Sarver must complete a training program “focused on respect and appropriate conduct in the workplace.”
The owner was also fined $10 million, the maximum allowed by the NBA constitution.
Wachtell, Lipton Rosen & Katz said that the “investigation makes no finding that Sarver’s conduct was motivated by racial or gender-based animus.”
The Suns organization issued the following in response to the owner’s suspension:
— Phoenix Suns (@Suns) September 13, 2022
Sarver’s legal representatives issued a statement below:
The NBA’s independent investigation confirmed that none of Mr. Sarver’s actions or comments were based on racist, prejudiced, or misogynistic intent. These findings came after hundreds of witness interviews and the review of thousands of documents—including eighteen years of Mr. Sarver’s emails and personal text messages. The League also confirmed that there was no evidence, whatsoever, to support several of the accusations in ESPN’s reporting from November 2021. Finally, the NBA recognized that the Suns organization started improving its HR department and workplace culture long before the NBA’s investigation began.

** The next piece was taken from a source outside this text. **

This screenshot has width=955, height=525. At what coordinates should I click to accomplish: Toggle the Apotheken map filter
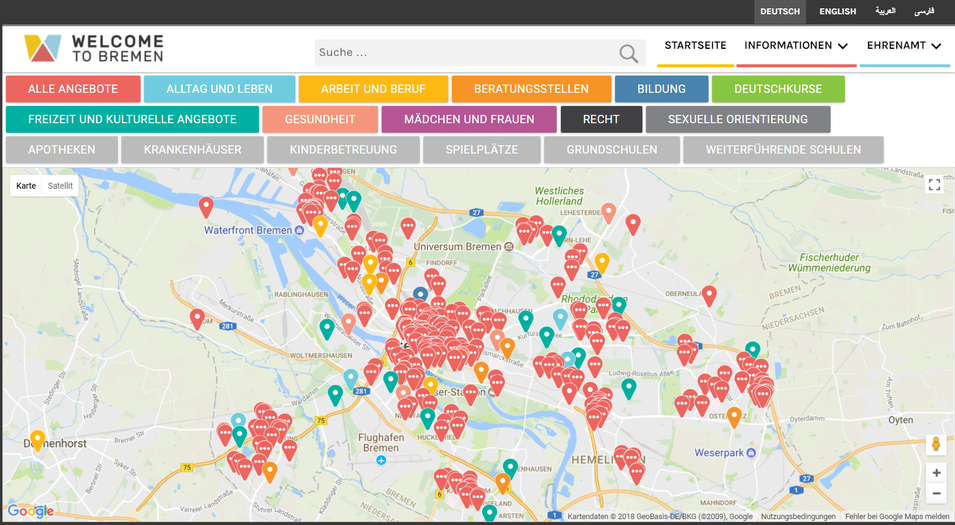[x=62, y=150]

Sarver issued a personal statement on Tuesday:
Good leadership requires accountability. For the Suns and Mercury organizations, that begins with me. While I disagree with some of the particulars of the NBA’s report, I would like to apologize for my words and actions that offended our employees. I take full responsibility for what I have done. I am sorry for causing this pain, and these errors in judgment are not consistent with my personal philosophy or my values.
I accept the consequences of the NBA’s decision. This moment is an opportunity for me to demonstrate a capacity to learn and grow as we continue to build a working culture where every employee feels comfortable and valued.

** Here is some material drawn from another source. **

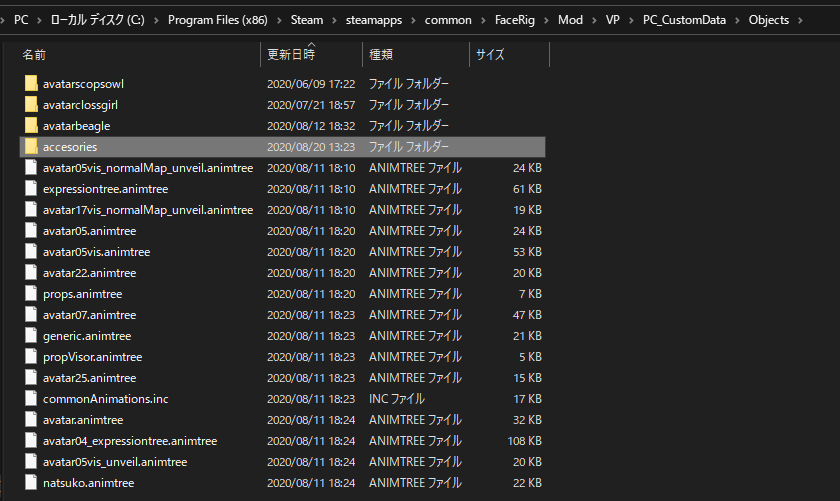Click the commonAnimations.inc file icon
Viewport: 840px width, 501px height.
coord(31,399)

The full report by Wachtell, Lipton Rosen & Katz can be viewed here.
The law firm said the Suns and Sarver cooperated with the investigation, but ESPN’s Adrian Wojnarowski reported the owner was “unaccepting of the idea he deserved” the penalties of a suspension and fine.
The NBA first opened the investigation into Sarver and the Suns back on Nov. 4, 2021, following an ESPN article written by Baxter Holmes highlighting allegations of racist language and misogynistic comments by Sarver. Holmes said upward of 70 people were interviewed for the piece.
In a statement released after the story’s publication, Sarver said he “welcomed” the league to investigate, “which may prove our only outlet for clearing my name and the reputation of an organization of which I’m so very proud.”
The law firm’s finding concluded Sarver “on at least five occasions during his tenure (as owner) … repeated the N-word when recounting the statements of others.”
The key findings also said he “engaged in inequitable conduct toward female employees … made inappropriate comments about the physical appearance of female employees and other women and on several occasions engaged in inappropriate physical conduct toward male employees.”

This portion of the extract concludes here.